Freight transportation providers and maritime port operators are bracing for rough business impacts if the incoming Trump Administration follows through on its pledge to impose a 25% tariff on Mexico and Canada and an additional 10% tariff on China, analysts say.
Industry contacts say they fear that such heavy fees could prompt importers to “pull forward” a massive surge of goods before the new administration is seated on January 20, and then quickly cut back again once the hefty new fees are instituted, according to a report from TD Cowen.
As a measure of the potential economic impact of that uncertain scenario, transport company stocks were mostly trading down yesterday following Donald Trump’s social media post on Monday night announcing the proposed new policy, TD Cowen said in a note to investors.
But an alternative impact of the tariff jump could be that it doesn’t happen at all, but is merely a threat intended to force other nations to the table to strike new deals on trade, immigration, or drug smuggling. “Trump is perfectly comfortable being a policy paradox and pushing competing policies (and people); this ‘chaos premium’ only increases his leverage in negotiations,” the firm said.

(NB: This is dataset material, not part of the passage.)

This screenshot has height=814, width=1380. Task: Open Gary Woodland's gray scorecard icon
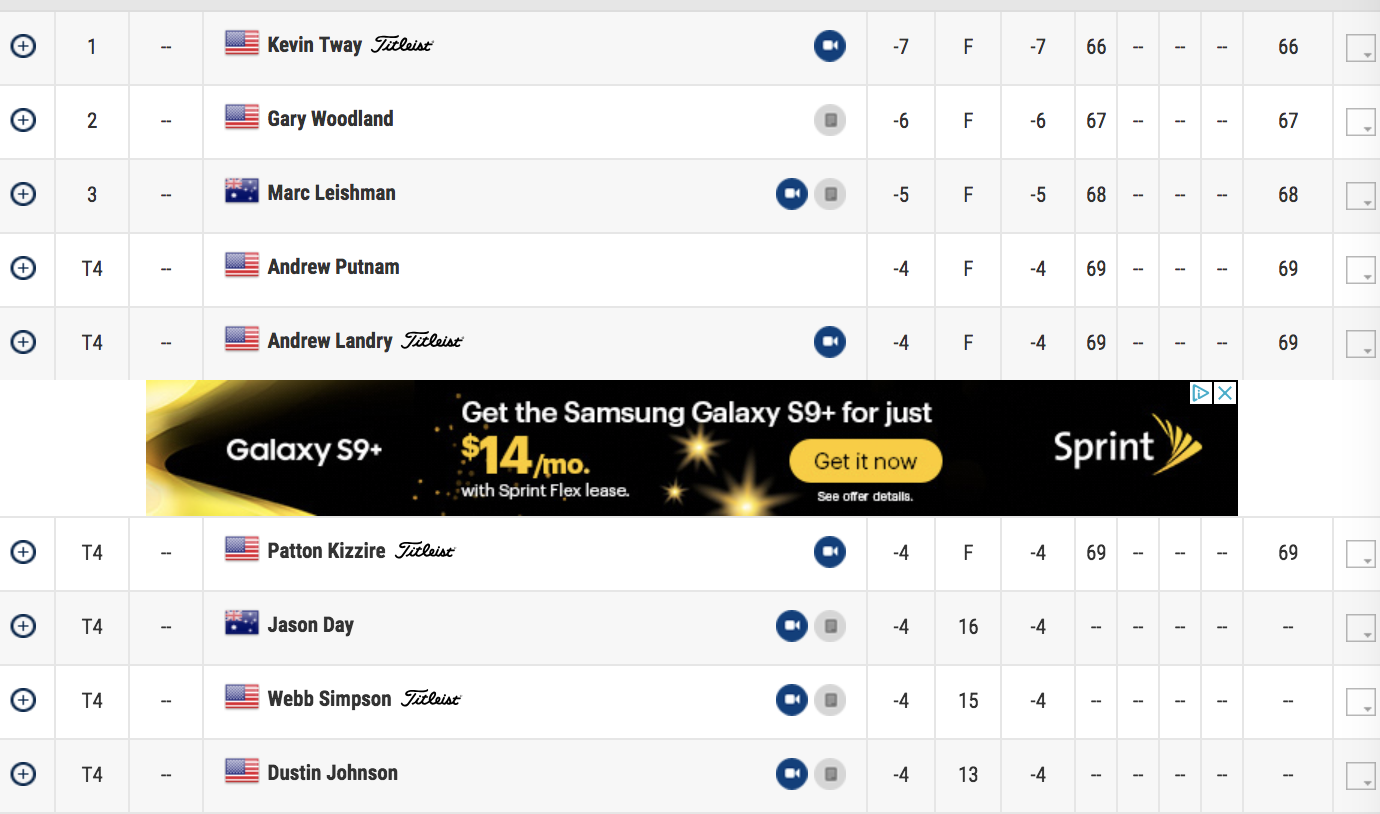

However, if that truly is the new administration’s strategy, it could backfire by sparking a tit-for-tat trade war that includes retaliatory tariffs by other countries on U.S. exports, other analysts said. “The additional tariffs on China that the incoming US administration plans to impose will add to restrictions on China-made products, driving up their prices and fueling an already-under-way surge in efforts to beat the tariffs by importing products before the inauguration,” Andrei Quinn-Barabanov, Senior Director – Supplier Risk Management solutions at Moody’s, said in a statement. “The Mexico and Canada tariffs may be an invitation to negotiations with the U.S. on immigration and other issues. If implemented, they would also be challenging to maintain, because the two nations can threaten the U.S. with significant retaliation and because of a likely pressure from the American business community that would be greatly affected by the costs and supply chain obstacles resulting from the tariffs.”

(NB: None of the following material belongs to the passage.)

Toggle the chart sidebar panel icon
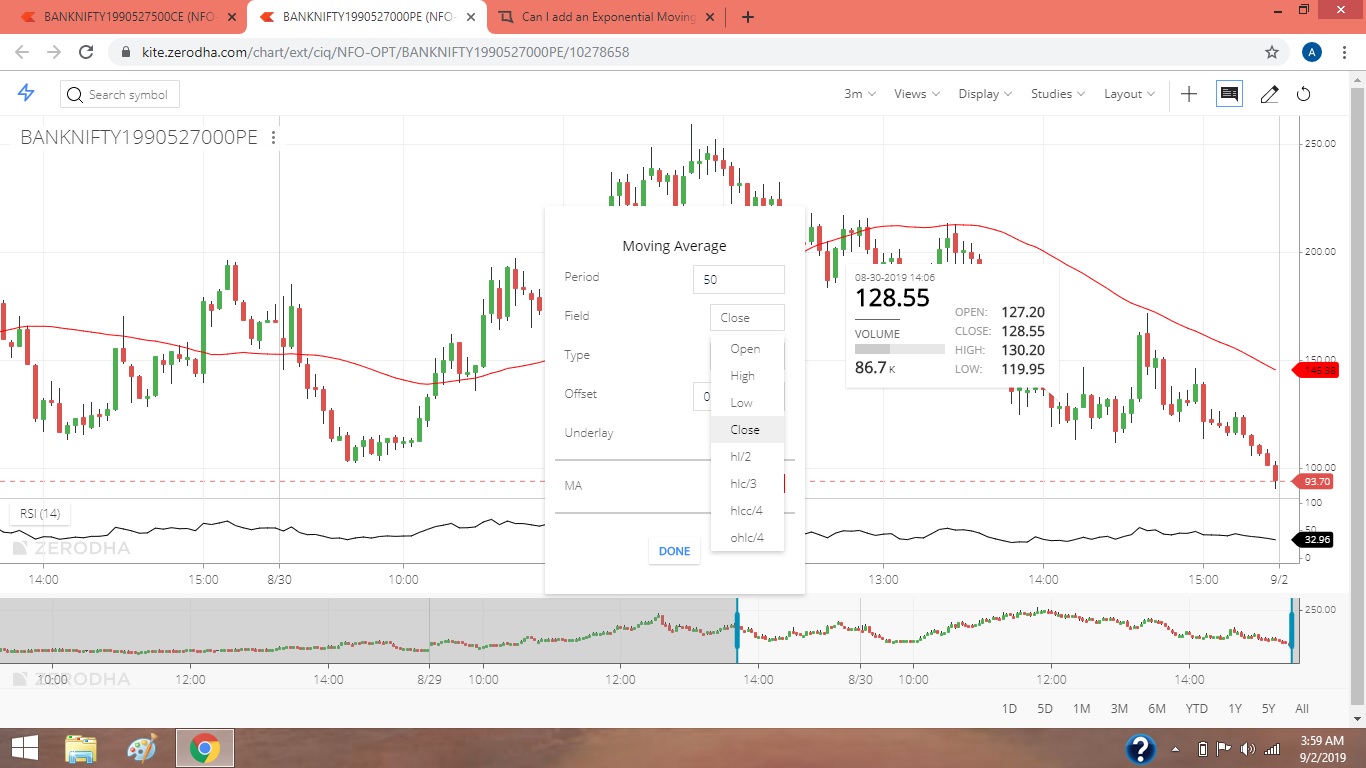The image size is (1366, 768). (x=1228, y=93)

New tariffs could also damage sensitive supply chains by triggering unintended consequences, according to a report by Matt Lekstutis, Director at Efficio, a global procurement and supply chain procurement consultancy. “While ultimate tariff policy will likely be implemented to achieve specific US re-industrialization and other political objectives, the responses of various nations, companies and trading partners is not easily predicted and companies that even have little or no exposure to Mexico, China or Canada could be impacted. New tariffs may disrupt supply chains dependent on just in time deliveries as they adjust to new trade flows. This could affect all industries dependent on distribution and logistics providers and result in supply shortages,” Lekstutis said.